The trial court's ruling was based on the two-years' limitation allowed by statute within which an action of that character, sounding in tort, can be maintained. G.S. 1935 60-306, 3rd clause.
In her petition which was filed on November 16, 1939, plaintiff alleged that on January 12, 1935, she was suffering from a tumorous growth in her abdomen and was advised to consult the defendant who had been highly recommended as a physician and surgeon and as "one who could correctly advise her as to whether or not she needed an operation." Accordingly she and her husband called at defendant's office and made a full disclosure of her physical ailment and asked his advice and that defendant said he was an X-ray specialist and that he could guarantee to cure the tumorous growth that ailed her in ten X-ray treatments at $10 each, or for $75 in all. Plaintiff alleged that she paid the required amount in installments; and on January 12, 1935, she began taking X-ray treatments in defendant's office and under his direction and so continued until February 18, 1936, by which time she had taken about 90 such treatments; and that thereafter defendant began and continued to give her other types of treatment until May 1939, at which time she discharged him from further professional services.
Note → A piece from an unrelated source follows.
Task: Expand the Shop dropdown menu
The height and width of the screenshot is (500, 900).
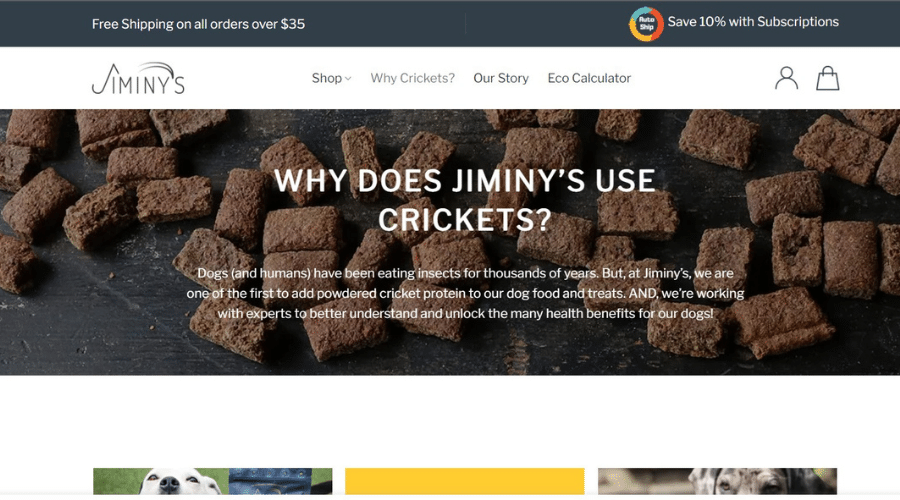Action: click(x=331, y=78)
Plaintiff also alleged that on February 18, 1936, and "for some three months thereafter" plaintiff took iodine internally as recommended by defendant; that at his special direction and request, between March 6 and May 12, 1936, she had 19 teeth extracted; that about February, 1936, plaintiff began to suffer from a new ailment, which defendant described as rheumatism and treated her therefor; that in February 1935, plaintiff ceased to menstruate and became sterile, "which this plaintiff has learned since arose from and was caused by the X-ray treatments heretofore mentioned."
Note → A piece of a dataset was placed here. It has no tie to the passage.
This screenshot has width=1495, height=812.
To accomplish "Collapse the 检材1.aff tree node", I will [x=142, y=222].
Plaintiff also alleged defendant continued to treat the plaintiff until May, 1939, and that ever since she first consulted defendant in January, 1935, until she discharged defendant in 1939, she suffered continuously. Without a specific allegation that such suffering was the result of defendant's malpractice, she alleged:
Plaintiff's petition continued:
Recapitulating the grounds of her cause of action, plaintiff alleged that defendant was guilty of negligence in giving her 90 X-ray treatments instead of 10 as he "had promised, advised and agreed," and that defendant:
"Was guilty of...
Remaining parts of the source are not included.